Broadway Melody of 1936 is a confection of a movie, meant to sweeten the lives of Depression weary Americans. It stars the unlikely triumvirate of Jack Benny, Eleanor Powell and Robert Taylor. The plot is flimsy, involving the parallel efforts of a columnist (Benny) trying to save his career, a Broadway producer (Taylor) trying to find a star for his new show and a dancer (Powell) trying to get her big break on Broadway.

All this is secondary to the wonderful songs by Nacio Herb Brown and Arthur Freed: “I’ve Got a Feelin’ You’re Foolin’”; “Broadway Rhythm”; “You Are My Lucky Star”; “On a Sunday Afternoon”;” Sing Before Breakfast.” The production numbers for each song range from clever to spectacular. “I’ve Got a Feelin’ You’re Foolin” is sung by Taylor and New York actress June Knight. The special effects are a delight, especially as they are done so long before CGI.

Powell proves, as always, that she is unmatched as a dancer—her energy, grace and strength are a marvel. She dances solo, with Buddy and Vilma Ebsen, with Nick Long, Jr. and with huge choruses.
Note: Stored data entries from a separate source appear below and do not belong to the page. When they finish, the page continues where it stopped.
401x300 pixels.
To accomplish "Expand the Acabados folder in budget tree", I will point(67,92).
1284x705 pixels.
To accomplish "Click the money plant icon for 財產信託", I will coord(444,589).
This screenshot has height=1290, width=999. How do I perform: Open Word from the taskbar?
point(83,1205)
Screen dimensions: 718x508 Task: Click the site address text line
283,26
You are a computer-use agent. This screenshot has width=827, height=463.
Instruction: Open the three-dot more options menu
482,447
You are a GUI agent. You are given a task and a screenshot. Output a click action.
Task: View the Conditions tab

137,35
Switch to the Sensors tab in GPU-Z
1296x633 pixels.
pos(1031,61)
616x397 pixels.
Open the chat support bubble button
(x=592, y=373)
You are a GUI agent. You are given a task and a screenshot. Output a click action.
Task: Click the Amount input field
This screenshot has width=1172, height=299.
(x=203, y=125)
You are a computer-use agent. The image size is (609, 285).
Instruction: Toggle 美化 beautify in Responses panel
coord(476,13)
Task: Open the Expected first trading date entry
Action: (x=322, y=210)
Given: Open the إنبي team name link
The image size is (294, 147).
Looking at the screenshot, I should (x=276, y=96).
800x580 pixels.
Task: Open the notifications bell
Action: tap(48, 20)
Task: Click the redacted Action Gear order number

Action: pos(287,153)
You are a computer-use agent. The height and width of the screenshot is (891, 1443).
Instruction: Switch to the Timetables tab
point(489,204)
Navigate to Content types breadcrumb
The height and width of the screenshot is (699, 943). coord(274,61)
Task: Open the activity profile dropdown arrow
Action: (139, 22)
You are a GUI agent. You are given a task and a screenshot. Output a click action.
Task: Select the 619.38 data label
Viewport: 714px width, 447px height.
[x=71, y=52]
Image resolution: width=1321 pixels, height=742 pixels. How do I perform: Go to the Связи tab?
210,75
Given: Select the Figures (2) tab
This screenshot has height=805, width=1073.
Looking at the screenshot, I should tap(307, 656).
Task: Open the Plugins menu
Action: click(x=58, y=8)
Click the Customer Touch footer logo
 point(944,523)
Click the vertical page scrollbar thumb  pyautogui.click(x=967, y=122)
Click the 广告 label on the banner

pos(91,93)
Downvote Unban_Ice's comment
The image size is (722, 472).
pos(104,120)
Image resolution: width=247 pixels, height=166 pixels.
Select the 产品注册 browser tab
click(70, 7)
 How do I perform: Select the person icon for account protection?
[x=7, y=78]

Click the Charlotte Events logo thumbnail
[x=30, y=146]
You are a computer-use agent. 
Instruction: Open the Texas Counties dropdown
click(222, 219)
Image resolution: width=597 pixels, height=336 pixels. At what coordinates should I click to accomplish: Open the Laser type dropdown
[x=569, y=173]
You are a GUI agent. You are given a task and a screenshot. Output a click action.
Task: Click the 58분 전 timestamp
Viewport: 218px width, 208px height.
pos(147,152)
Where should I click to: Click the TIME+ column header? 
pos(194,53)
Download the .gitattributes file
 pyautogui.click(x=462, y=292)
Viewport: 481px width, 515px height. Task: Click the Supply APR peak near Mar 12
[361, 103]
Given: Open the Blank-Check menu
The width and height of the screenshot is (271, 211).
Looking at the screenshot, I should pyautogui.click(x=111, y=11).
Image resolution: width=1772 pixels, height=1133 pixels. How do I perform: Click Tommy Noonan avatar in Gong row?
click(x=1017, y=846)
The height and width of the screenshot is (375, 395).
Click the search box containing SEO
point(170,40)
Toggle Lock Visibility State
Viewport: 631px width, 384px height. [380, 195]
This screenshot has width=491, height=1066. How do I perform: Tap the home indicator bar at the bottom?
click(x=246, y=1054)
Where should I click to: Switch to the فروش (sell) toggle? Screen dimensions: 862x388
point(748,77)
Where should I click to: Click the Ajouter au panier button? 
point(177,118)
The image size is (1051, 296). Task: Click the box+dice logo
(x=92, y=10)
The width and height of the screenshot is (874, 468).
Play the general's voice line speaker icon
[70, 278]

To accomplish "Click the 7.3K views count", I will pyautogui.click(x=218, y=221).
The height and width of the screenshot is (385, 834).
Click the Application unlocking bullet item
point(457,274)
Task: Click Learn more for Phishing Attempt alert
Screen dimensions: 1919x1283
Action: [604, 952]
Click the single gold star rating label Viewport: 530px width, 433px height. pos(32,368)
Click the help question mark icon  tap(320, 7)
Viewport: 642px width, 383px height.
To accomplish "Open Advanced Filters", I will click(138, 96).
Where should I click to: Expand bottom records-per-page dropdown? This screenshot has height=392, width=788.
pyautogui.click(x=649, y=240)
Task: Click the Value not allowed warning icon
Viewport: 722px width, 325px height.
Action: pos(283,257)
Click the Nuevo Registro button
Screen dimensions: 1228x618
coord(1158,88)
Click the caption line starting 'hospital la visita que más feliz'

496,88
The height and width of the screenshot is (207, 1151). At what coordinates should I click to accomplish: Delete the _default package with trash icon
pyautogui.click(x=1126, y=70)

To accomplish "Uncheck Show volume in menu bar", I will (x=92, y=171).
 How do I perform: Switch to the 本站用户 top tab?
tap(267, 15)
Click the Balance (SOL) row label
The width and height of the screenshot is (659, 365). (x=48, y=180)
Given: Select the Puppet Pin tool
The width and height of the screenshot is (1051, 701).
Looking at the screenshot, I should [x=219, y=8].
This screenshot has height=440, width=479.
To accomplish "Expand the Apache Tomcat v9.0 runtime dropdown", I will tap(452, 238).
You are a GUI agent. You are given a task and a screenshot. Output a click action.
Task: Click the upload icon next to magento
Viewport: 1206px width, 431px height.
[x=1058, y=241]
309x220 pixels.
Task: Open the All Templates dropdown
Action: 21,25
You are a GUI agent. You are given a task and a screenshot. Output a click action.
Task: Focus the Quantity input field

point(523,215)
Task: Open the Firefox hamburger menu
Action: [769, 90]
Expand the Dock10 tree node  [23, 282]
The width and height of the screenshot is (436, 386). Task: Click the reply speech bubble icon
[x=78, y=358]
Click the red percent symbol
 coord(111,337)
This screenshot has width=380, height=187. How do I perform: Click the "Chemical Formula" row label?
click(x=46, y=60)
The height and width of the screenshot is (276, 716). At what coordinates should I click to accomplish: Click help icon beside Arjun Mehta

Nor can the acting be faulted. Jack Benny is excellent as the gossip-obsessed wise-cracking and scheming columnist. Robert Taylor is remarkably poised and mature for his years (24) and even has a nice singing voice. The second banana roles are filled admirably by Sid Silvers and Una Merkel. If Powell and Knight are less impressive when their feet are still, it doesn’t matter—their dancing more than redeems them.

“Broadway Melody of 1936” was a high budget, high gloss, pull out all the stops, MGM production. No expense was spared for the costumes, sets, choreography or photography. The direction by Roy del Ruth is crisp and effective. We could use more films like this in our own difficult times. Review by me for the IMDB.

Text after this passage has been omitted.